Bayern chce sięgnąć po dziesiąty z rzędu tytuł mistrza Niemiec. (fot. Reuters)
MACIEJ IWANOW
Długo trzeba było czekać na pierwszy powiew normalności w Bundeslidze, ale w końcu się doczekaliśmy. Puste trybuny straszyły ponad rok, ale koniec z tym. Wreszcie na spotkania będą wpuszczani kibice. Wprawdzie z ograniczeniami (zależnie od ustaleń lokalnych władz, lecz maksymalnie po 25 tysięcy), ale zawsze. A jeśli wskaźnik zakażeń będzie szedł w dół niewykluczone, że rundę wiosenną będziemy zaczynać już przy pełnym obłożeniu. Prezydent Bayernu Herbert Hainer w „Kickerze”: – Gdy myślę o nowym sezonie najbardziej cieszę się z powrotu fanów.

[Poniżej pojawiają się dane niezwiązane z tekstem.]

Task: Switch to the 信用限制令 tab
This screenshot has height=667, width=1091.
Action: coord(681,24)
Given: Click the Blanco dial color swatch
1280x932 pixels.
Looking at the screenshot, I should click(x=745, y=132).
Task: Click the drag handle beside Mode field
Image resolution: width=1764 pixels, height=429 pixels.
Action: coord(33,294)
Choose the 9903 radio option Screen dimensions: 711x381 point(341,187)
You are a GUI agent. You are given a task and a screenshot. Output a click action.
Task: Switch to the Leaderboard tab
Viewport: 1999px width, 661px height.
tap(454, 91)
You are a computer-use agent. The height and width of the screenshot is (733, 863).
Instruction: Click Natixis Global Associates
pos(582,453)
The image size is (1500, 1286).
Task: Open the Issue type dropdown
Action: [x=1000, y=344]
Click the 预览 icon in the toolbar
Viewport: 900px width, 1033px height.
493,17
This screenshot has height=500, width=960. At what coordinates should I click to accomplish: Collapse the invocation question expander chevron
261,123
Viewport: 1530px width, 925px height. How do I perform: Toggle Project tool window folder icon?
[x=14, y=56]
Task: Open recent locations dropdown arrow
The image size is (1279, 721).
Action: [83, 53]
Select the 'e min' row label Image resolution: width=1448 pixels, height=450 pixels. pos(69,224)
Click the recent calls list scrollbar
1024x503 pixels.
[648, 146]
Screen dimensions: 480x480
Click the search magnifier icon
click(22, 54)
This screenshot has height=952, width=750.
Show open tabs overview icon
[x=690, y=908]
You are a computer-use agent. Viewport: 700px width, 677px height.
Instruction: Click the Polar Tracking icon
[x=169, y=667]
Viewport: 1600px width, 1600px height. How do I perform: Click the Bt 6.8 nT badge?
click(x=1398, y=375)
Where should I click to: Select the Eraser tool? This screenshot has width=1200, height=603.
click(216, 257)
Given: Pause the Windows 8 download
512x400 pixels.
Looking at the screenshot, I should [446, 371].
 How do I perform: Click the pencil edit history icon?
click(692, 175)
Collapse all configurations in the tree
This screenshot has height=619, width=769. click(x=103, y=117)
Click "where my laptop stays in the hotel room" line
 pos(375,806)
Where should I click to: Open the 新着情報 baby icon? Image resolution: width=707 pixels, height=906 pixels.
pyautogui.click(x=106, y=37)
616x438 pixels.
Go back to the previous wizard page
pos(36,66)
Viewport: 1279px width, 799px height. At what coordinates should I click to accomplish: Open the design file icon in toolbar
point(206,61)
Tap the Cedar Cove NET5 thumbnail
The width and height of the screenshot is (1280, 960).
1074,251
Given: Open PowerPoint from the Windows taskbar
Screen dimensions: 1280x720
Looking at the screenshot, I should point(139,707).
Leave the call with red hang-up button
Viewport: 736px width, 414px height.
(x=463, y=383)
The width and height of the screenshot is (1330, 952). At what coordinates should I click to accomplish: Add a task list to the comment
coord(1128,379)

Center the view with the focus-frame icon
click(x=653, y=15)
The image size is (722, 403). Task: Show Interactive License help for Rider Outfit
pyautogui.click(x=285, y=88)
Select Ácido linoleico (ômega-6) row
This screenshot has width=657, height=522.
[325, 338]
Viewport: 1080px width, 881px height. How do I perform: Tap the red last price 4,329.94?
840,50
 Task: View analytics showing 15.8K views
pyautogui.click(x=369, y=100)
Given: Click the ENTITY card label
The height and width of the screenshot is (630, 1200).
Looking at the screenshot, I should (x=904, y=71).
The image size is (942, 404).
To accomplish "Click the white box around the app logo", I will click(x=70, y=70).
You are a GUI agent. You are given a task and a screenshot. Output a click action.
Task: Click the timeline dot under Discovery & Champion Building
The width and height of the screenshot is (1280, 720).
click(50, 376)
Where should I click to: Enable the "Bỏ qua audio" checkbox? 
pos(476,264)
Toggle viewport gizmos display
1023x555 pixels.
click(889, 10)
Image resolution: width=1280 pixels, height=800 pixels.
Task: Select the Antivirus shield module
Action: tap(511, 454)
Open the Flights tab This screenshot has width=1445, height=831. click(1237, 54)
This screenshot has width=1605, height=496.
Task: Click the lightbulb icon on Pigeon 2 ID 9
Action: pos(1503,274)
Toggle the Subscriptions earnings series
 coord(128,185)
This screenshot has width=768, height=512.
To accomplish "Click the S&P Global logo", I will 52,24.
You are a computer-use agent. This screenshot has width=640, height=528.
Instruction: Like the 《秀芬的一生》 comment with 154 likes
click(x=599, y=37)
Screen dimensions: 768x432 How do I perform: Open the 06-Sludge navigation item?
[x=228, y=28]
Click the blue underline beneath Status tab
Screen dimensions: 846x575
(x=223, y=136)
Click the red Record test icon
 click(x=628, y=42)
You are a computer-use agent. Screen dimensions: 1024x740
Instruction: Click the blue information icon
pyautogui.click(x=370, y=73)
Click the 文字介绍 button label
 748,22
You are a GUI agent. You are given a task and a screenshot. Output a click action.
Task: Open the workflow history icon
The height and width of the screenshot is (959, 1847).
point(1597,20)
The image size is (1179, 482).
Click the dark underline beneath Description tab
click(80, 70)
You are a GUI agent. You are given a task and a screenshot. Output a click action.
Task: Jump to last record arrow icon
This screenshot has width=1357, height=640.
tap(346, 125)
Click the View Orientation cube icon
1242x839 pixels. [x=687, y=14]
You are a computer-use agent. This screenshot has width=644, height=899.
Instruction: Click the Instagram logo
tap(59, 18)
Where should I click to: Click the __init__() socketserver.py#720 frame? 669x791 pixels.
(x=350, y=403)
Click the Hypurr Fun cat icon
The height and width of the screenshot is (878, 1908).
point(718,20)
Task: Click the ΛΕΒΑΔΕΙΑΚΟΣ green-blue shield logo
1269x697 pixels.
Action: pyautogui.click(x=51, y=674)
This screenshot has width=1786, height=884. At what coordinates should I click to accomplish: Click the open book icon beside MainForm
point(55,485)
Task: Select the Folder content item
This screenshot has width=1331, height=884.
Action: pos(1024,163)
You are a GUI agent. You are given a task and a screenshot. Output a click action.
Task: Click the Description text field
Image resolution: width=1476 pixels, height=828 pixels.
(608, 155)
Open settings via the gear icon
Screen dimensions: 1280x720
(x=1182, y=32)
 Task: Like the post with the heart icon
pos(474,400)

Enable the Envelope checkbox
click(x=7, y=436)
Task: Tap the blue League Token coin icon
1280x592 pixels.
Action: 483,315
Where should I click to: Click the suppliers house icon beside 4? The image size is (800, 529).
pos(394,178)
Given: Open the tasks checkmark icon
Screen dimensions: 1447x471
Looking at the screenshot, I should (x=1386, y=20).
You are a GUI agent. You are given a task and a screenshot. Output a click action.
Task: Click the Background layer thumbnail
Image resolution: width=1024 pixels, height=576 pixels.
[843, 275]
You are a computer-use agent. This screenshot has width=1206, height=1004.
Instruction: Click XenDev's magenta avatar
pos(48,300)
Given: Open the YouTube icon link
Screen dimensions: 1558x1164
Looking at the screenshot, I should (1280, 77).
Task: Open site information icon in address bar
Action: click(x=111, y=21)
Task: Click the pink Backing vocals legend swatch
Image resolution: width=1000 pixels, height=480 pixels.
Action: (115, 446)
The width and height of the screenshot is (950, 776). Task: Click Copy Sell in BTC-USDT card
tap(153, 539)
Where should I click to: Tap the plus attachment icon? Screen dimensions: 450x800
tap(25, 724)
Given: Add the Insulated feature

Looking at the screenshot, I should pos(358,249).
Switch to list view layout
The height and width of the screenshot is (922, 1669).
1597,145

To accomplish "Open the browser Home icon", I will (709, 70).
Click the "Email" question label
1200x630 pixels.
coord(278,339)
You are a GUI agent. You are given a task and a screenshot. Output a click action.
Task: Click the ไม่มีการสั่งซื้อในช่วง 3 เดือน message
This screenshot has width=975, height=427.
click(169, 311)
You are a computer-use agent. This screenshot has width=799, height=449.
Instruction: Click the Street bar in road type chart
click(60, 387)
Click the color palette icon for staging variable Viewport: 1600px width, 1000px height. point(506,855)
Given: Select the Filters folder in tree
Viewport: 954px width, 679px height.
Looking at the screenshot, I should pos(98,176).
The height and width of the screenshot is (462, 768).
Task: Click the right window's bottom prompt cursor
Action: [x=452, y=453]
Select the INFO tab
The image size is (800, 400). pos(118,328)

Nowy sezon zapowiada się fascynująco również pod względem piłkarskim. Nigdy tak dużo drużyn z czołówki nie zmieniło jednocześnie trenerów. Jakie będą tego efekty? Bayern po raz kolejny przystępuje do rozgrywek jako obrońca tytułu. Wprawdzie we wszystkich sondach – także tej przeprowadzonej wśród bundesligowych trenerów – to właśnie on jest wskazywany na mistrza, ale Borussia Dortmund i RB Lipsk powinny postawić bardzo trudne warunki.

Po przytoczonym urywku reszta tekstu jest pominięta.